If you know Japanese then it makes it obvious that something strange is going on in English too, but it is not important. Forget I mentioned Japanese.
Why do posture verbs refer to states and not movements?
Why does "sitting" refer to the a state of being seated, rather than to moving from the erect to seated position, why does "sitting" refer to "having sat"?
Why does "standing" refer to the erect state, rather than to moving to the erect position, why does "standing" refer to "having stood"?
"Taking" does not refer to "having taken". If I am taking a piece of cake then I am holding a piece of cake and moving my arm away from the table towards my plate.
"Throwing" does not refer to having thrown the ball. If I am throwing then then by arm is in motion.

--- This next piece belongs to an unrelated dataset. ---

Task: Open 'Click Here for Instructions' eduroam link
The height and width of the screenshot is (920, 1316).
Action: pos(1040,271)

Posture verbs are not like other verbs.
Is "standing" (refering to a motionless state) in the present continuous because the act of standing is often brief (only guardsmen stand for more than a couple of hours), because it is intentional (if one did not keep trying to remain standing one would fall down), or because it is reflexive?

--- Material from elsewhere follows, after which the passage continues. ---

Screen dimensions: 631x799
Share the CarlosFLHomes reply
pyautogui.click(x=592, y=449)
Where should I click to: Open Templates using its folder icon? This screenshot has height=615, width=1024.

Reflexivity does seem to be important, but there are many verbs such as "hitting myself" which refer to movement, not to having hit myself. The reflexivity of posture verbs is embedded. In the (slightly archaic) phrase "He sat himself down," suddenly the present continuous "he is sitting himself down" does not refer to the seated state, but to the act of placing his posterior on a seat.
This is an important point but I am not sure why embedded reflexivity should turn a verb into a state verb into a stative present continuous verb.